Oui car les données à caractère personnel ne sont pas envoyées au maire mais vers une plate-forme étatique. A partir de ce moment, il sera possible de comparer la plaque d’immatriculation de la voiture qui passe devant la caméra avec le fichier de voitures recherchées. Il suffit d’un tout petit serveur. Mais cette machine pourrait être redoutablement efficace d’autant que l’on peut hiérarchiser le traitement des 100.000 voitures volées qui vont faire biper le système. En clair, il sera plus facile de traquer les véhicules à surveiller. Le même procédé est également capable de fonctionner pour les sites Seveso ou les Organismes d’importance vitale (OIV).
Qu’espérez-vous pour 2017 ?
2017 : j’espère qu’il y aura une Lopsi 3 (loi d’orientation et de programmation pour la performance de la sécurité intérieure) qui prendra cela en compte. J’appelle de mes vœux les candidats à l’élection présidentielle à s’intéresser à la problématique de l’information temps réel pour la prévention de la menace terroriste et de la délinquance. Autrement dit, je plaide pour le temps réel. Et n’allez pas croire qu’il n’existe pas de solution, qu’on en peut rien faire. En 2017, on peut aller très loin grâce à l’intelligence artificielle, au Big Data, à la l’analyse des signaux faibles, au Machine Learning pour ne pas passer à côté de l’image vidé ou du son à reconnaître. Par exemple, on pourrait détecter le bruit d’une Kalachnikov en temps réel et prendre immédiatement les mesures adaptées.

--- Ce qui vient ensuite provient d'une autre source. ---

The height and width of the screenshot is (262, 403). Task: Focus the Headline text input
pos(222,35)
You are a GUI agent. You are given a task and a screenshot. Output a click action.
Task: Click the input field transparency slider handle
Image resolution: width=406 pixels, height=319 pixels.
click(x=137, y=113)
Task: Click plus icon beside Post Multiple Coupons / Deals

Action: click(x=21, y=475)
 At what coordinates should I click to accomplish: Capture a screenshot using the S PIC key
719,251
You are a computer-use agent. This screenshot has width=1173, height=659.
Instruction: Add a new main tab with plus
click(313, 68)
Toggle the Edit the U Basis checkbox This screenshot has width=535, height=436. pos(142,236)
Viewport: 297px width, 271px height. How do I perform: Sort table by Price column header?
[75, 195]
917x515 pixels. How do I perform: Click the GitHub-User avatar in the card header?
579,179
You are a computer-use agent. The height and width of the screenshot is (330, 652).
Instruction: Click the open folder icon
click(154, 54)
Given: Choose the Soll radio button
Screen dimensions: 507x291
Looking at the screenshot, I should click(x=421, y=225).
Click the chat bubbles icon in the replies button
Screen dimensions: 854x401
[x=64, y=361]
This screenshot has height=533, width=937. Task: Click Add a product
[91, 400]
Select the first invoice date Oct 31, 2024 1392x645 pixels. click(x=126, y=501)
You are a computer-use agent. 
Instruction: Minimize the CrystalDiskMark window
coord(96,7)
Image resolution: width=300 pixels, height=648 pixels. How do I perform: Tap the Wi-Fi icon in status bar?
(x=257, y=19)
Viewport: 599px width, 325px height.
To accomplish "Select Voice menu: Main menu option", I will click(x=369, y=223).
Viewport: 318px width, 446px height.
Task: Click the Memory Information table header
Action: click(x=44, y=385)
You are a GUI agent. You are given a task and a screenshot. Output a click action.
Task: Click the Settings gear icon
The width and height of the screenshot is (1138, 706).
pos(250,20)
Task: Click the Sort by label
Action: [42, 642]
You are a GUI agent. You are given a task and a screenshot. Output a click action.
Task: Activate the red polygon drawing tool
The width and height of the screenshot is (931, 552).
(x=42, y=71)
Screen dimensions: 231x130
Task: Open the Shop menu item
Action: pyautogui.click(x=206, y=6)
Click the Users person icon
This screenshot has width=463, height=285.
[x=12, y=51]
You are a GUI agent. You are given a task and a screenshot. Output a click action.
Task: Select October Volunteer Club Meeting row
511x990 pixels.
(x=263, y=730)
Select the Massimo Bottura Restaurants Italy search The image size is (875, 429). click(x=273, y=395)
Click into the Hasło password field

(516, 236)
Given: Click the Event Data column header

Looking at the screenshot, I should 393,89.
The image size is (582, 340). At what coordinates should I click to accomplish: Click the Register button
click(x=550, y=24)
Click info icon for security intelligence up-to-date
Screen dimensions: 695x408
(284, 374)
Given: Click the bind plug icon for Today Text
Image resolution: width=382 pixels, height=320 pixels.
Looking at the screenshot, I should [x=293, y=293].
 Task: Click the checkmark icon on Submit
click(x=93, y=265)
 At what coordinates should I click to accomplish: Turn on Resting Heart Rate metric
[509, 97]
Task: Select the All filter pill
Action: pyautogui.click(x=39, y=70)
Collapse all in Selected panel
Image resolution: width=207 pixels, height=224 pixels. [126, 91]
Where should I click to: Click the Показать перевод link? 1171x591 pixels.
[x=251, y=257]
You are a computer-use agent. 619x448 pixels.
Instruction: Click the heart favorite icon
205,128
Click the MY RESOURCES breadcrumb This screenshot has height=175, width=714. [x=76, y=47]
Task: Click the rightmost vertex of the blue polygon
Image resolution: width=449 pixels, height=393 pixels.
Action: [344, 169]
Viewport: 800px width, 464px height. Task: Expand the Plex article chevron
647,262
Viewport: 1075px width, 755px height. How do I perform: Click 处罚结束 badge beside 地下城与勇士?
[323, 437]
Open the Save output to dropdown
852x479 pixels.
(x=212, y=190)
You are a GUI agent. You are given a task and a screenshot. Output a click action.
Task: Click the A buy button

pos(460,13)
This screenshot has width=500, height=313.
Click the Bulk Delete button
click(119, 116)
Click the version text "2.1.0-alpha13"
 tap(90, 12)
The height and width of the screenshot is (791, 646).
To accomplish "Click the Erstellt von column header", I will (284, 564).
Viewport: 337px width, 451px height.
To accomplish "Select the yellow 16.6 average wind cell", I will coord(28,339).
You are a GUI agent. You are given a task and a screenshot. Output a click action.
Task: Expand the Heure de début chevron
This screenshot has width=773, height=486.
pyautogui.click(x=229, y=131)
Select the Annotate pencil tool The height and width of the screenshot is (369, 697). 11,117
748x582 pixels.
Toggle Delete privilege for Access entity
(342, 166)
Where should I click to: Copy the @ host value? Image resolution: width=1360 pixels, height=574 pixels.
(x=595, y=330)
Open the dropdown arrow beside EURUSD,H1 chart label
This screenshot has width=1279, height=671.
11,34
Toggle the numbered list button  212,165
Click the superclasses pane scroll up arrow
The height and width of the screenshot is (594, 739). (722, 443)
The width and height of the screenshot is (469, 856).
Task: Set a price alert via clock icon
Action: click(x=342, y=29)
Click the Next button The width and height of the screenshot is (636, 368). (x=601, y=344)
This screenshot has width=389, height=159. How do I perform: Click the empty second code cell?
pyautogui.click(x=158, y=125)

L’idée, c’est de tuer l’efficacité de l’acte d’attentat, refermer le jeu le plus vite possible autour du malveillant… On a des outils et des idées.
Quel bilan dressez-vous de l’action de Bernard Cazeneuve à l’époque où il était ministre de l’Intérieur ?
Il a accompli un excellent travail. Il a compris qu’il fallait restructurer la filière du renseignement. Il a notamment créé le Comité de la filière industrielle de sécurité (CoFIS) et le Conseil des Industriels de la confiance et de la sécurité (Cics) dont l’AN2V va être membre.